When is a project not a project?
One of the questions that we’re often asked here in Project Services is “when is a project not a project?” or to be more specific “when is it worth treating a piece of work as a project & when isn’t it?”.
Sometimes the answer is fairly obvious – if it’s a small and simple piece of work, taking just a few days, and involving just one or two people, then it probably makes sense to just treat this as a routine task.
But not all answers are as clear as that: –
- What if it’s a bigger piece of work? At what size should it become a Project? 10 days? 25 days? 100 days?
- What if it’s a small project but is more complex and affects multiple areas of the University? Or has inter-dependencies with other work?
- What if it has financial or timeline implications that need to be managed?

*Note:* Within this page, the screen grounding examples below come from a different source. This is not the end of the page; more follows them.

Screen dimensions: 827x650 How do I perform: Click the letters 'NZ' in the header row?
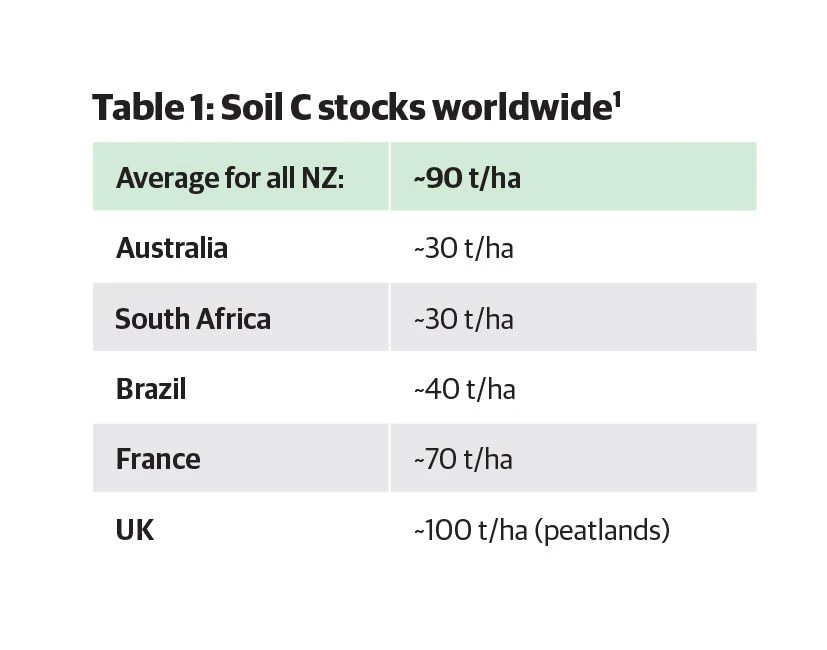click(x=323, y=179)
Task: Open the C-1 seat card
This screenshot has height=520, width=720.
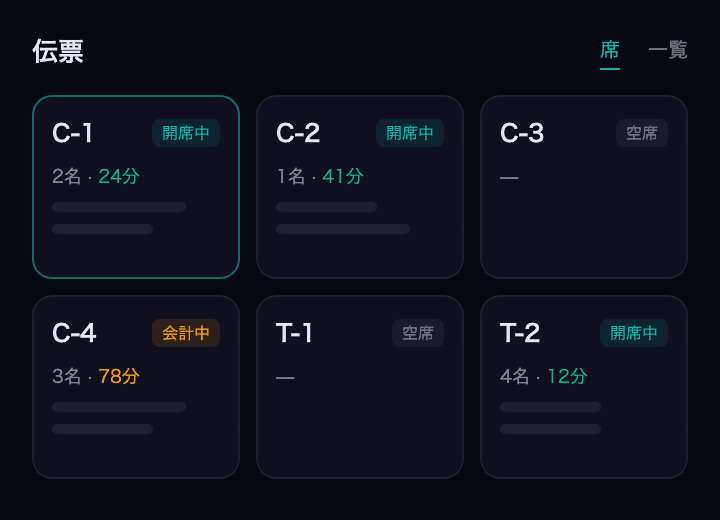Action: tap(136, 187)
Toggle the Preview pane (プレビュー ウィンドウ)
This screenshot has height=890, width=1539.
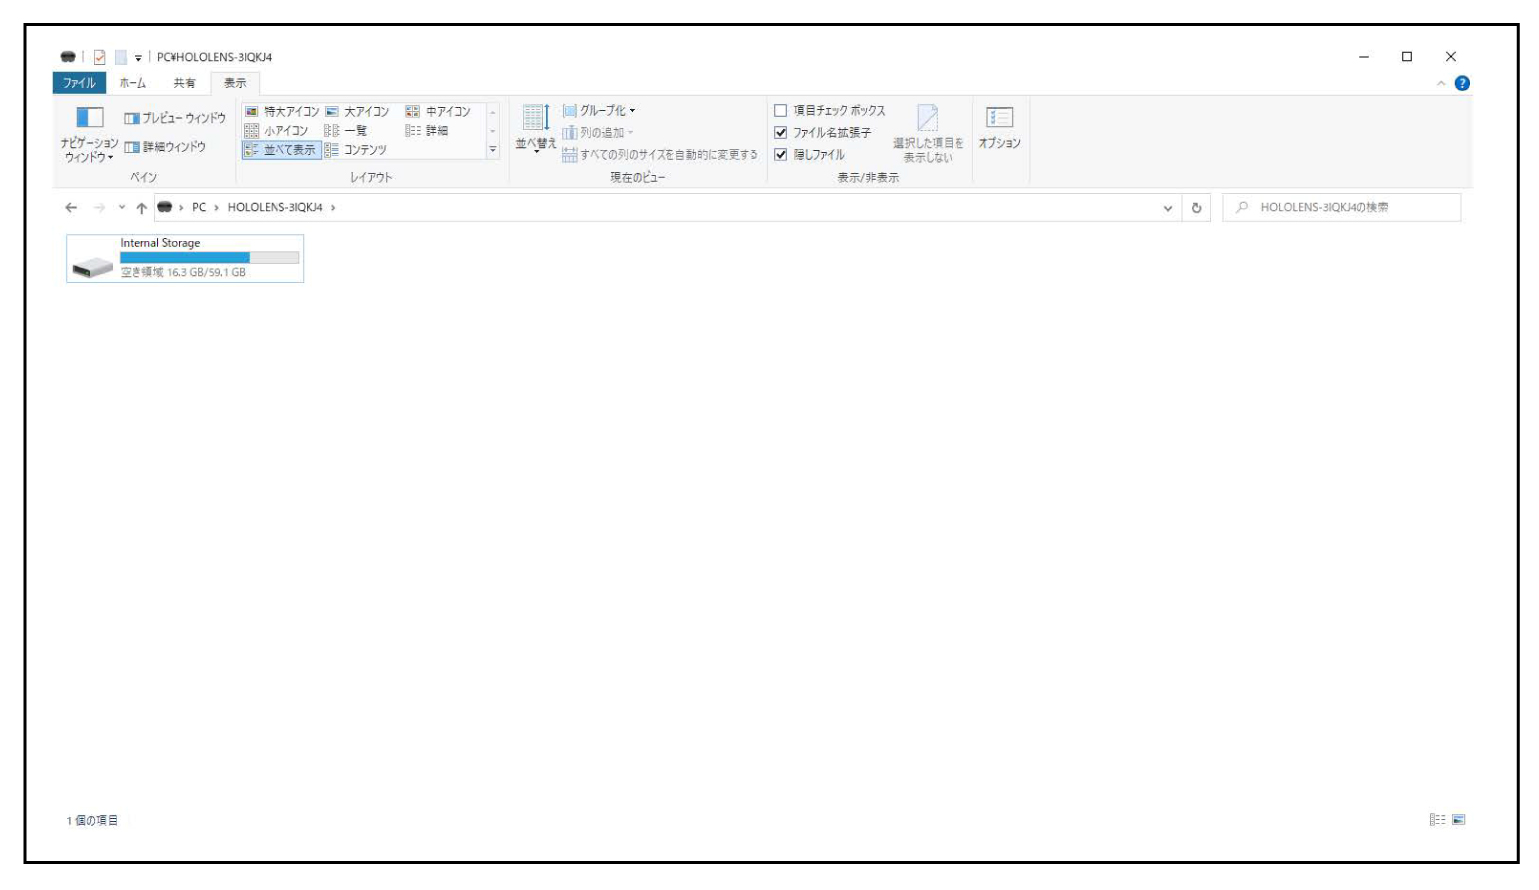click(175, 118)
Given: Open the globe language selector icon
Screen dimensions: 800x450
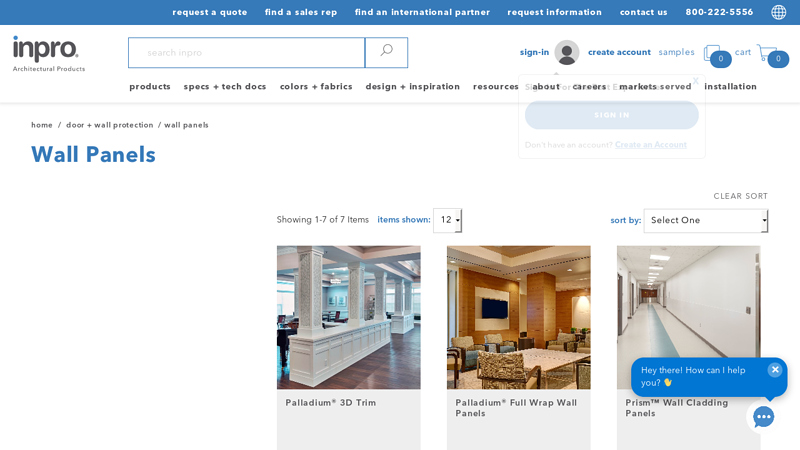Looking at the screenshot, I should click(778, 12).
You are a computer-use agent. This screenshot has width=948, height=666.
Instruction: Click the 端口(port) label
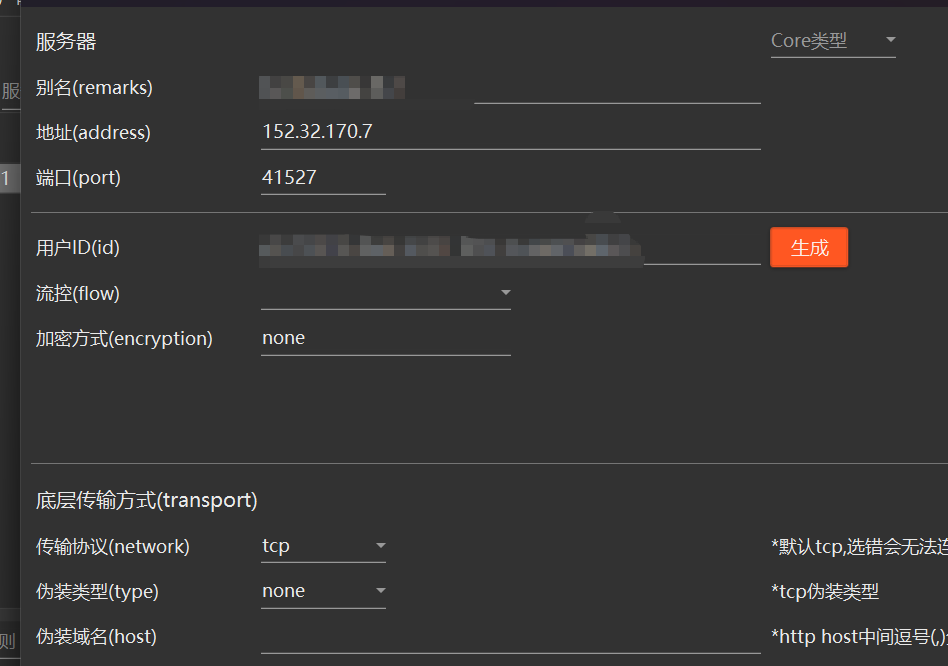click(78, 178)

Any of these factors could potentially mean that it would benefit from having the control and rigour that project management processes bring.

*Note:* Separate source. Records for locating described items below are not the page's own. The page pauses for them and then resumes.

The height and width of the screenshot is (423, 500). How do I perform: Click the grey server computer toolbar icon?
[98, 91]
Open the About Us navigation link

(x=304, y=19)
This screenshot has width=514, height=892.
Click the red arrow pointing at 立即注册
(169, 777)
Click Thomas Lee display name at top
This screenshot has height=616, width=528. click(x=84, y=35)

So in reality there’s no one single measure that clearly differentiates between what could be simply treated as a routine task and what is worth treating as a project. The simple answer is “it depends”.
So how can you decide? We recently undertook an exercise with colleagues from MVM to help them answer this question. Together we created a decision tree (shown below) that helps them to quickly and easily evaluate each new piece of work and to determine whether to treat is at a project or not.
What do you think would be the key factors for a decision tree in your area?